• [Written task A]: Render the entries from the line with "The height and width of the screenshot is (636, 1243)." to the line with "tap(611, 100)" as a Markdown table with columns n and Line, numbering each row and leaving out blank lines.

Create a Text-to-Speech Chrome Extension

Ivan Dimov
Share

This article was peer reviewed by Marc Towler. Thanks to all of SitePoint’s peer reviewers for making SitePoint content the best it can be!

Converting text to speech, also known as Speech Synthesis or TTS (text-to-speech), is an artificial way to produce human speech. It is not something new, as people have tried to create machines which produce human speech for at least a thousand years according to Wikipedia.

Today, TTS is becoming more and more ubiquitous in our lives and everybody can take advantage of it. We will demonstrate this by creating a Chrome extension which converts text to speech. HTML5 brought us the Speech Synthesis API which allows any Web application to convert some arbitrary text string to speech and play it to its users without a cost.

An extension for Chrome typically consists of the following things:

  1. A manifest (a required file with metadata)
  2. Images (such as the extension’s icon)
  3. HTML files (such as a popup that will be shown when the users click on the extension’s icon)
  4. JavaScript files (such as content and/or background scripts which will be explained in a bit)
  5. Any other asset that may be used by your application (such as a stylesheet)

About the Page to Speech Extension

Because of Chrome’s popularity and the rise of TTS, we will be creating a Chrome extension which converts text to speech. The extension is going to wait until the user clicks on its icon or presses a special hotkey (shift + Y) and then it will try to either find what the user has highlighted on the page that they are currently viewing or it will try to find what is copied to their clipboard. If anything is there, it will convert it to speech by first trying to use the HTML5 Speech Synthesis API and if that is not available – by calling a third-party API.

Chrome Extension Basics

Each Chrome extension needs to have a file called manifest.json. The manifest is a JSON-formatted file which contains data crucial to the application ranging from things such as the name, description, icons, and the author of the extension to data defining the needs of the extension – which websites should the extension be able to run on (those would be the permissions which the user must grant) or what files to run when the user is browsing a particular website.

{
  "manifest_version": 2,

  "name": "Page to Speech",
  "description": "This extension will produce English speech to whatever text you highlight on a webpage.Highlight text and click the extension's icon",
  "author": "Ivan Dimov",
  "version": "1.0",
  "icons": { 
    "16": "icon16.png",
    "48": "icon48.png",
    "128": "icon128.png"
  },

Our manifest starts by documenting the name, the description, the author, the version and the icons of the extension. You can provide numerous icons that respond to different sizes in the icons object.

 "background": {
    "scripts": ["background.min.js"]
  },
  "content_scripts": [
    {
      "matches": ["http://*/*", "https://*/*"],
      "js": [ "polyfill.min.js", "ext.min.js"],
      "run_at": "document_end"

• [Data listing]:
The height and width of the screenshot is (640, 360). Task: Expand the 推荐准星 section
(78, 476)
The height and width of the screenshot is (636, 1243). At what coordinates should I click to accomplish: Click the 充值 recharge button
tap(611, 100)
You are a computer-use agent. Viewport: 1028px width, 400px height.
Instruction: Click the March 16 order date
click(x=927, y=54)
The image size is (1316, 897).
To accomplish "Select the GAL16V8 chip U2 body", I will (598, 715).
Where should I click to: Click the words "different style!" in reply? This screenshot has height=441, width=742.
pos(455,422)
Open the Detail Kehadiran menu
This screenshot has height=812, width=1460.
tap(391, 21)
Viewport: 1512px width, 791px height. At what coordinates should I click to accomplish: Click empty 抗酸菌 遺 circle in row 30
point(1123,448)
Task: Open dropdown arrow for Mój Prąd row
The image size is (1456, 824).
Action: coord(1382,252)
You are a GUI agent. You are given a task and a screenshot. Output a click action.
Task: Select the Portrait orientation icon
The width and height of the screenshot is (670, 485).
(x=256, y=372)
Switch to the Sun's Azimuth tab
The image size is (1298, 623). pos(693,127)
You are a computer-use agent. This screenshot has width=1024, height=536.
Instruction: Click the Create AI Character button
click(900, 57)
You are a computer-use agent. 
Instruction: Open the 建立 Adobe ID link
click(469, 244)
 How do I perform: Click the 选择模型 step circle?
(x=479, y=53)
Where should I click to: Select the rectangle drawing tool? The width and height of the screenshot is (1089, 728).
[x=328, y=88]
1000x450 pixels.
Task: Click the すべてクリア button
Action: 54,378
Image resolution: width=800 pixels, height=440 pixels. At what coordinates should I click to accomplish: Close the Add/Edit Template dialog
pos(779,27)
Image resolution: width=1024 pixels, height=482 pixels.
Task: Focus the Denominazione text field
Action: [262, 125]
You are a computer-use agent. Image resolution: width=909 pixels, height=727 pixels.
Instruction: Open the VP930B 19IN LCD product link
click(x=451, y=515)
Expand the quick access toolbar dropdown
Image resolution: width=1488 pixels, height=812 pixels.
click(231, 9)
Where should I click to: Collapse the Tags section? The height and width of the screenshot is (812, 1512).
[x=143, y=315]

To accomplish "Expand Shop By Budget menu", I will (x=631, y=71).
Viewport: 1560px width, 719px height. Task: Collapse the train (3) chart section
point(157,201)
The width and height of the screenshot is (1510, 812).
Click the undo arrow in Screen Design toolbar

• [Written task B]:
Answer these from the text-to-speech Chrome extension article:
(i) Which hotkey makes the extension start?
(ii) What must the file that every Chrome extension needs be called?
(iii) Who peer reviewed the article?

• [Output A]:
| n | Line |
|---|---|
| 1 | The height and width of the screenshot is (636, 1243). At what coordinates should I click to accomplish: Click the 充值 recharge button |
| 2 | tap(611, 100) |

• [Output B]:
(i) Shift + Y
(ii) manifest.json
(iii) Marc Towler